20.3 API docs: examples, edge cases, and error contracts

Overview and links for this section of the guide.

Goal: API docs that people can actually use

API docs are most valuable when they define:

  • exact request/response shapes,
  • error behavior,
  • examples that match reality,
  • edge cases and limits.

Generic “this endpoint returns a summary” docs are useless. Concrete contracts are useful.

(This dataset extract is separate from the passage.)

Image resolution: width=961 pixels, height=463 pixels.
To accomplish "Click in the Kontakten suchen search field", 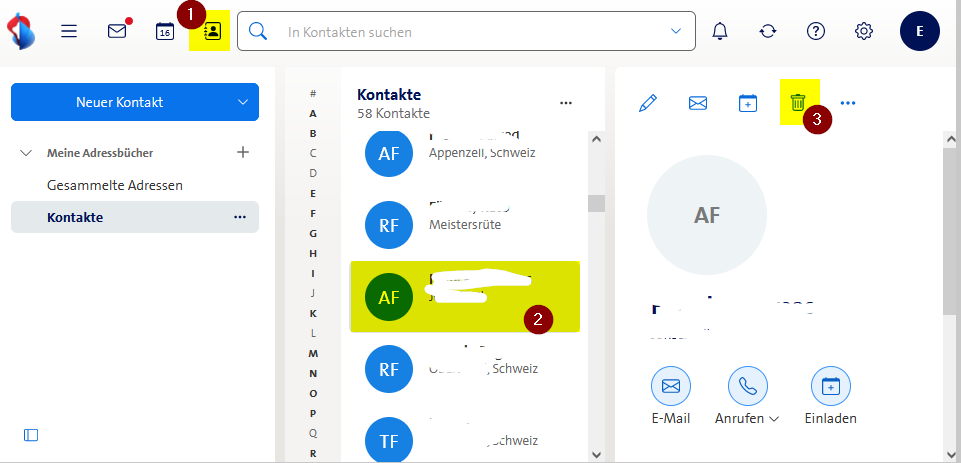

Document contracts first (inputs/outputs)

At minimum, include:

  • endpoint + method
  • request JSON schema (fields + types)
  • response JSON schema (fields + types)
  • authentication requirements (if any)
  • rate limits and input limits

If you already have JSON schemas in the repo, use them as the source of truth.

Error contracts (status codes and categories)

Document error behavior clearly. For LLM apps, outcome categories matter:

  • validation_error: bad input
  • timeout: took too long
  • rate_limit: throttled
  • blocked: refusal/safety outcome
  • invalid_output: schema mismatch
  • unknown: unexpected failure

Provide a stable envelope so clients can handle outcomes predictably.

Examples that reduce support tickets

Include examples for:

  • one happy-path request and response
  • one validation error
  • one timeout/rate limit scenario
  • one blocked/refusal scenario (high-level)
  • one invalid output scenario (if applicable)

Examples should match schemas exactly and be validated against tests where possible.

Edge cases to document explicitly

Common edge cases that matter:

  • max input size and behavior when exceeded
  • timeouts and retry behavior
  • idempotency rules (if write actions exist)
  • partial results (if supported)
  • versioning rules (schema/prompt versions)

Using AI to draft API docs safely

AI can draft API docs effectively if you provide contracts:

  • schemas,
  • test cases,
  • example requests/responses,
  • error taxonomy.

Force a rule: “Do not invent fields.” Require “unknown” for missing details.